Determination of endothelin 1 (ET-1), thromboxane A2 (TXA2), and platelet activating factor (PAF)
Two-milliliter samples of arterial blood were drawn from each rabbit at the T0, T1, T2, and T3 time points. The samples were centrifuged at 4000 r/min for 20 min to separate the plasma and kept at -70°C for further study. Enzyme-linked immunosorbent assay was performed to determine the concentrations of TXA2, ET-1, and PAF in plasma.
Distinguishing the area at risk (AAR), no-reflow area, and MI area
After the experiment, 4% thioflavin S (Beijing Zhongxi Pharmaceutical Co., Ltd.) was injected into the left atrium at a dose of 1 mL/kg. With 1-min intervals, the coronary artery was tied up again, followed by injection of 4 mL of 1% Evans blue (Hebei Bohai Biology Co., Ltd.) into the left auricle. After another 30 s, 5 mL of 10% KCl was injected into the left auricle to stop the heartbeat, and the heart was taken out immediately and sliced along the short axis into five to eight pieces with equal thickness. The slices were photographed under normal light, in which the non-blue area represents the AAR and the blue area was the non-ischemic area. Under 365-nm ultraviolet light, blue fluorescence indicated the area with blood perfusion, whereas the area with no fluorescence was the no-reflow region. Finally, the samples were photographed again after immersion into 1.5% 2,3,5-triphenyltetrazolium chloride solution and incubated in a 37-40°C water bath for 15 min.
Statistical analysis
All statistical analyses were performed using SAS 8.0 statistical software (SPSS Inc., Chicago, IL, USA). Gaussian distributed measurement data were presented using ±s. One-way analysis of variance (ANOVA) for non-repeated measures was conducted, followed by Bonferroni’s post hoc test, to test for differences in baseline hemodynamics. Data within groups were analyzed with one-way ANOVA for repeated measures, and data between groups were analyzed with two-way repeated measures ANOVA followed by Bonferroni’s post hoc test. P < 0.05 was considered to indicate statistical significance.
Results
Hemodynamic parameters
At T0, the basal blood pressure, HR, LVSP, LVDP, LVEDP, +dp/dtmax, -dp/dtmax, and t-dp/dtmax of the two groups were not significantly different (P > 0.05). However, at T3, the SBP, DBP, LVSP, LVDP, +dp/dtmax, and -dp/dtmax of group D were significantly higher than those of group IR (P < 0.05), whereas the values of HR, LVEDP, and t-dp/dtmax were lower in group D than in group IR (P < 0.05, Tables 1 and 2).

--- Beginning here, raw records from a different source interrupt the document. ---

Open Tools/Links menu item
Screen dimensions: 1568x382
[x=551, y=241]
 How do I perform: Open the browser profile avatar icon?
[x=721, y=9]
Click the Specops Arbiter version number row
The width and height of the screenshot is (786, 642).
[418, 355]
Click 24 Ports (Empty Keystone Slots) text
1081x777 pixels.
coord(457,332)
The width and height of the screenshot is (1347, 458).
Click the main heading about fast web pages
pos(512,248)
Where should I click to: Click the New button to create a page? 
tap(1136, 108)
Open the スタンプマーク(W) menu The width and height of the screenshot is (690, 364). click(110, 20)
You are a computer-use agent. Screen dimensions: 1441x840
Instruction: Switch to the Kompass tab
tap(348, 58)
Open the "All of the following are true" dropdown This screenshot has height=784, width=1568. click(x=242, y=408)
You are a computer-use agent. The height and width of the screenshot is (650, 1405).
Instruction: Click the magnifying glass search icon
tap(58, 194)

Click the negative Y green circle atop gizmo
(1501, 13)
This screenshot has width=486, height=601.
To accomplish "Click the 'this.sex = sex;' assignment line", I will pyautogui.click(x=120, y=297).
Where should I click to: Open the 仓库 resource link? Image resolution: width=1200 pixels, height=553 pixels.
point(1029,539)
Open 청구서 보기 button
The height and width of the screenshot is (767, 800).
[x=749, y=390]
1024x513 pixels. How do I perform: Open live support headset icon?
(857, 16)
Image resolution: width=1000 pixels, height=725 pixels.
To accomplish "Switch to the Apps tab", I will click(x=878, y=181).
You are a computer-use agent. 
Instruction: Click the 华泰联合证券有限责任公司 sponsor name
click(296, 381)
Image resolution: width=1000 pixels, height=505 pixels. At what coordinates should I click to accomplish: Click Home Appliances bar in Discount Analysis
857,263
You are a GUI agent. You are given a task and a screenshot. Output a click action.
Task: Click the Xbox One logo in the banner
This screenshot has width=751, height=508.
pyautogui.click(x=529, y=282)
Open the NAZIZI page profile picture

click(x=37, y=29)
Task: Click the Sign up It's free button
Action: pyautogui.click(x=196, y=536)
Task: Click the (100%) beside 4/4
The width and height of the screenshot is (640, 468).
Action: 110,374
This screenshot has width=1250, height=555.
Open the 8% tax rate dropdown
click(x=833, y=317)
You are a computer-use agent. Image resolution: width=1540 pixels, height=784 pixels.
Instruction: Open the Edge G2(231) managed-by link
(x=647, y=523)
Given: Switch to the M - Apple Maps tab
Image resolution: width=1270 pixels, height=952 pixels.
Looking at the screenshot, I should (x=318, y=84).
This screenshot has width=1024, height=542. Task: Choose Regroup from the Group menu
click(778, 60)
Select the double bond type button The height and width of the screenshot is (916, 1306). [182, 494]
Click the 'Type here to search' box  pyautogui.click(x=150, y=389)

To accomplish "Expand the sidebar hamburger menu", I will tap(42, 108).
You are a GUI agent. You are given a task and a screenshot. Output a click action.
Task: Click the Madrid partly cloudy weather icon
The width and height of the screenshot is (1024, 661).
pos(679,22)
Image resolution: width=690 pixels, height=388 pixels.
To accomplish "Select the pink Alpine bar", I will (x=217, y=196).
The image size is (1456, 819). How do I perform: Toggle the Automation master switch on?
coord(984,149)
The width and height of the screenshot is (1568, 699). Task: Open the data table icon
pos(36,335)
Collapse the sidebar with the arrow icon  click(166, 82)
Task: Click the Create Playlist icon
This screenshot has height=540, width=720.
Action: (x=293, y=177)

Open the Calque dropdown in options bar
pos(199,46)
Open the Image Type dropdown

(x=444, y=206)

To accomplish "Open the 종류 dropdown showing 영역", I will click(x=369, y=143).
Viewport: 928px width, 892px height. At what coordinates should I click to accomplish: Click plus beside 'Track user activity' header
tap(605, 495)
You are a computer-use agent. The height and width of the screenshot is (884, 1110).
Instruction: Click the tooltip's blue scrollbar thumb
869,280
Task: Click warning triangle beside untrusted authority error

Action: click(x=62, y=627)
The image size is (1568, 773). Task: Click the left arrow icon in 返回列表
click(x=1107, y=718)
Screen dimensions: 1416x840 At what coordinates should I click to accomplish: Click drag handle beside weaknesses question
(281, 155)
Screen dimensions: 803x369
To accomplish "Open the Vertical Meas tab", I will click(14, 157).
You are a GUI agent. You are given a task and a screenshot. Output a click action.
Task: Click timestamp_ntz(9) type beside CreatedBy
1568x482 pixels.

AAR, MI area, and no-reflow area
The comparison of AAR between group IR and group D showed no statistical significance (41 ± 6% vs. 39 ± 3%, P > 0.05). The average MI area in group IR was significantly larger than that in group D (48 ± 5% vs. 18 ± 3%, P = 0.0317), whereas the average no-reflow area was smaller (14 ± 3% vs. 38 ± 5%, P = 0.0213).
Plasma concentration variations of ET-1, TXA2, and PAF
The ET-1, TXA2, and PAF levels of the two groups at T2 and T3 were significantly higher than those at the time point before ischemia (P = 0.0116), and when the values of the two groups were compared between T2 and T3, the differences were not statistically significant (P > 0.05). At the same time point, the ET-1 and TXA2 levels of the two groups was not significantly different (P > 0.05), whereas the PAF concentration in group D was significantly higher than that in group IR (P = 0.0317, Table 3).
Discussion
The myocardial no-reflow area correlates with the MI area. Specifically, an 80% necrotic myocardium was observed in the no-reflow area; therefore, it is important to reduce this extent to improve patients’ prognosis15,16. This study demonstrated that dexmedetomidine administration could significantly reduce the no-reflow area in the myocardia with IRI and improve cardiac function. Dexmedetomidine can reduce myocardial oxygen demand, change the blood flow distribution in the epimyocardial and endomyocardial components of the ventricular wall, reduce HR and myocardial contractility, and alleviate myocardial ischemia. Although several studies have revealed that dexmedetomidine could slightly reduce cardiac blood flow, its influence on myocardial oxygen balance was not significant owing to the reduction in myocardial oxygen consumption17,18.
Our study demonstrated that after reperfusion, the MI and no-reflow areas of rabbits in group D were significantly smaller than those in rabbits not treated with dexmedetomidine. Cardiac function was also found to be significantly enhanced when blood pressure, LVESP, and LVDP increased and LVEDP decreased. Although dexmedetomidine showed no remarkable impact on the systolic and diastolic functions of normal myocardia, it could improve the functions of myocardia with IRI, as shown by the lower +dp/dtmax and -dp/dtmax in myocardia with IRI, which might be related to the reduction of MI and no-reflow areas after dexmedetomidine administration. Our study revealed that dexmedetomidine premedication could protect myocardia with acute IRI, based on the factors described below.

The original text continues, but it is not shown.